American Sniper: recensione del film di Clint Eastwood

American Sniper

In American Sniper Chris Kyle, U.S. Navy SEAL, salva innumerevoli vite sul campo di battaglia e i racconti del suo grande coraggio si diffondono velocemente tanto da essere soprannominato “Leggenda”. Nel frattempo cresce la sua reputazione anche dietro le file nemiche, e viene messa una taglia sulla sua testa diventando il bersaglio primario per gli insorti. Allo stesso tempo, combatte un’altra battaglia in casa nel tentativo di essere sia un buon marito che un buon padre.

 

Il cinema americano non è nuovo ai ritratti di guerra, che siano di finzione o tratte da storie vere (come in questo caso), American Sniper, l’ultimo film di Clint Eastwood, segue da sceneggiatura le stesse complesse dinamiche della vite al fronte, dei nemici che si combattono e delle esperienze che restano e che segnano una vita intera. Ma la sceneggiatura di Jason Hall non vuole rimarcare lo stereotipo del soldato violento-dipendente da adrenalina, perciò si basa in parte sul romanzo, a cui lo stesso Kyle ha lavorato, ed in parte alle testimonianze di commilitoni e familiari che conoscevano l’umanità del cecchino più letale d’America.

American Sniper, il film

La trama di American Sniper si articola così in due prospettive che comunque rimangono fedeli alla biografia di un personaggio complesso e sfaccettato, rimarcando così i “mantra” cattolici-paterni su cui ha sempre vissuto il ragazzo del Texas che inevitabilmente si declinano in valori e motti militari di un corpo, i SEAL, e una specializzazione, il tiratore scelto, che ben presto tracciano e “risolvono” il percorso di Kyle.

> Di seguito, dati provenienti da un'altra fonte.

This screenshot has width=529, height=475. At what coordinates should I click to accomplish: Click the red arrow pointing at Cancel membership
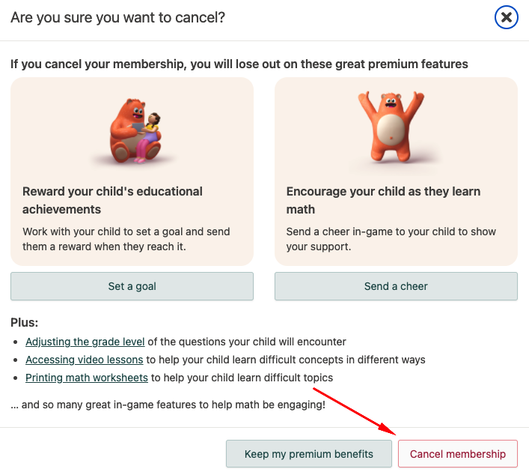coord(354,411)
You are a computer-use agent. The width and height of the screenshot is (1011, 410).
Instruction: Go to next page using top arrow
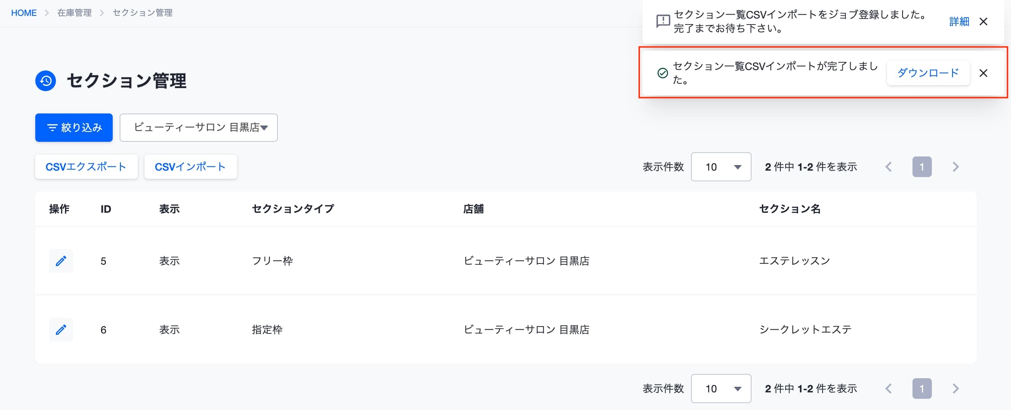[x=956, y=167]
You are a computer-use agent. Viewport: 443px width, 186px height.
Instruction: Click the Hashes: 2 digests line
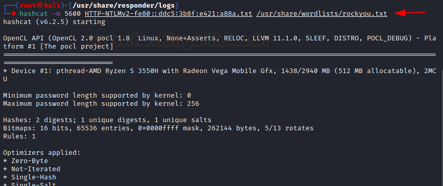107,120
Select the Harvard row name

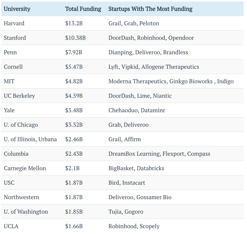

Di conseguenza il punto di visa di Eastwood rimane il più fedele possibile a queste corde, concedendosi i grandi cambi di ritmo là dove la sceneggiatura incoraggia determinate reinterpretazione visive che danno estro alle sue sequenze più adrenaliniche del film, come “la sfida a distanza” con il cecchino Mustafa e le rappresaglie in zona di guerra. Per poi ribaltarsi  nelle tese atmosfere  familiari, contraddistinte dai rapporti con la moglie ed i primi tormenti.

In questa struttura, divisa “in turni”, inevitabilmente il personaggio di Cooper diventa nevralgico in ogni aspetto, riuscendo a costruire una perfetta immedesimazione che trascina lo spettatore nei suoi dolori e turbamenti che contemporaneamente esalta la figura del soldato americano. A stemperare i toni ed il personaggio ci penserà Taya (Sienna Miller), che seppur abbia una determinata personalizzazione, presto si perde nella schiera di moglie di soldati che attendono sempre buone notizie dall’altra parte del telefono.

America Sniper è un film che si iscrive perfettamente nel genere di guerra senza però diventare d’azione, riesce a regalare un biopic poco contestualizzato ma incorniciato dagli inossidabili valori di “Dio, Patria e Famiglia” che il cinema di Eastwood riesce sempre ad esaltare e valorizzare con studiate inquadrature e oggetti simbolici. Ma che non trasmette nulla di cinematograficamente innovativo se non l’ennesima dimostrazione del potenziale di Bradley Cooper.